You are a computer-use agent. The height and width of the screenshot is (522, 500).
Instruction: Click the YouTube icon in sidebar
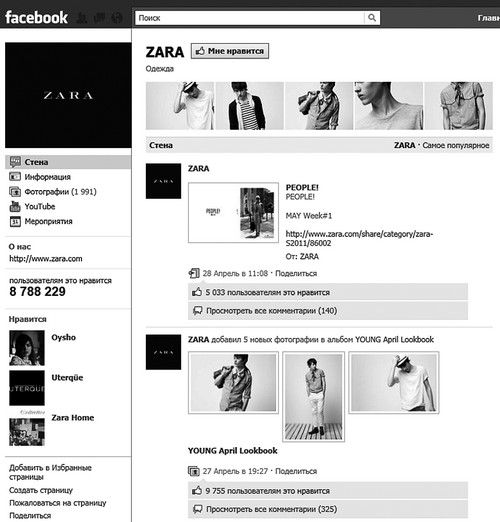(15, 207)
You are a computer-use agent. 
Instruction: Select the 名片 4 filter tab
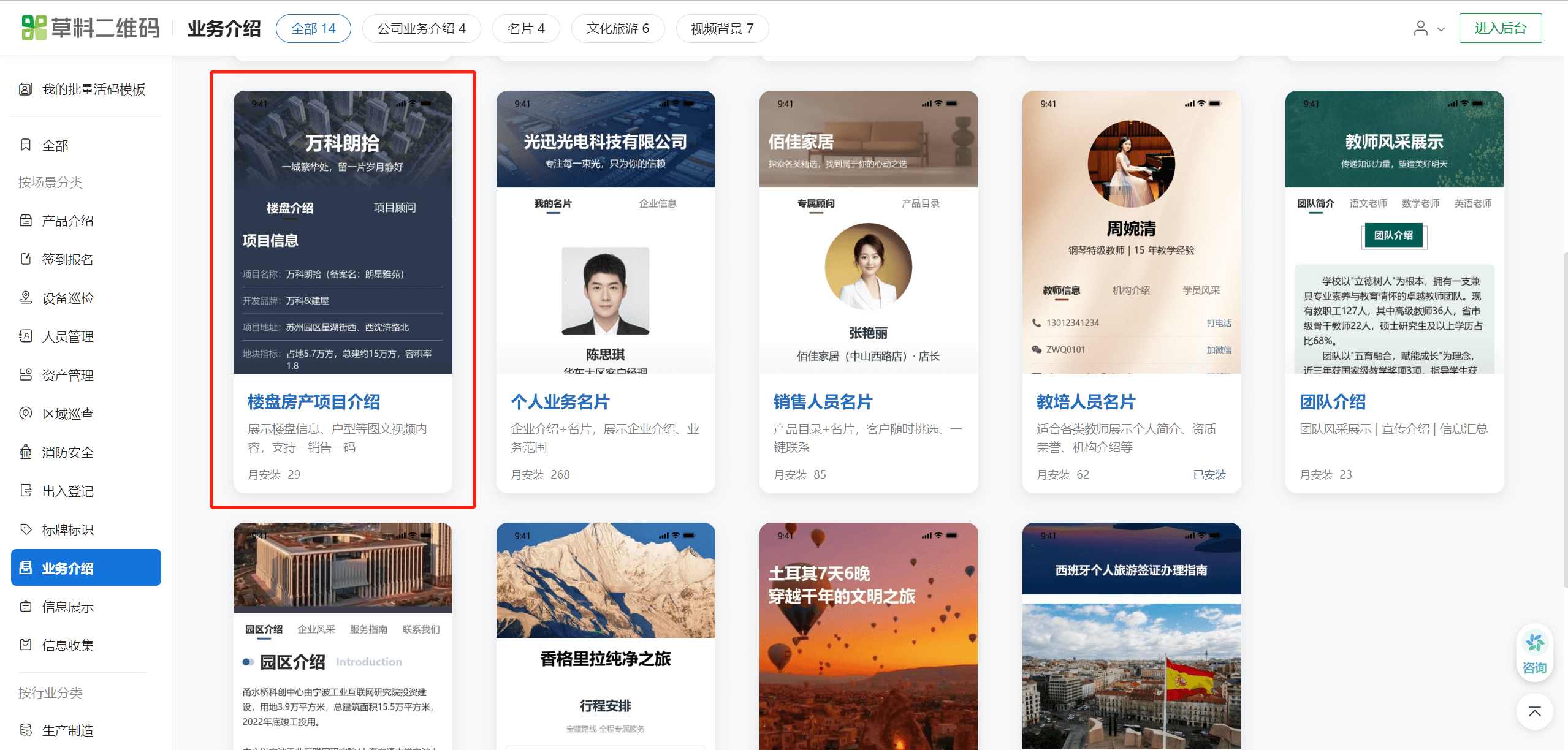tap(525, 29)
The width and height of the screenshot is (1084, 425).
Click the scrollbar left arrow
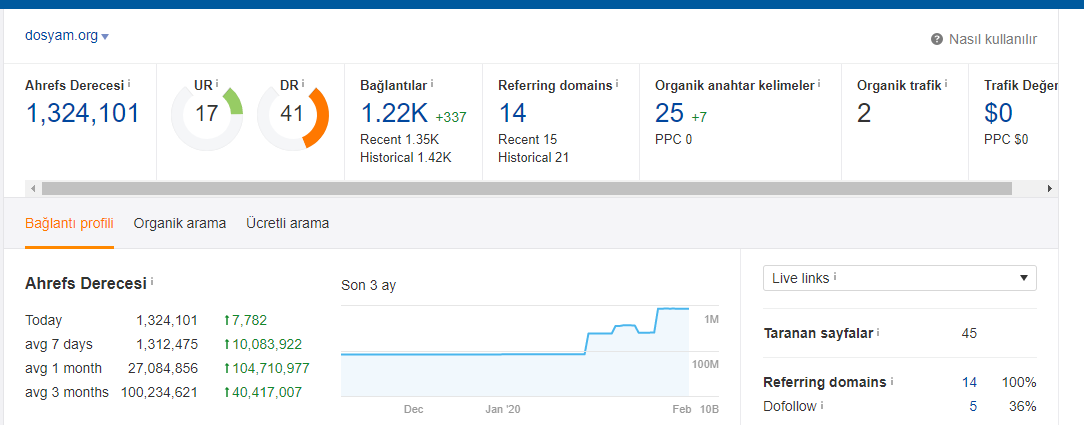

——————————

*Written task*
Gather each line of the records that has the word "screenshot" in it.

*Answer for the task*
You are a computer-use agent. The height and width of the screenshot is (522, 500).
The width and height of the screenshot is (1084, 425).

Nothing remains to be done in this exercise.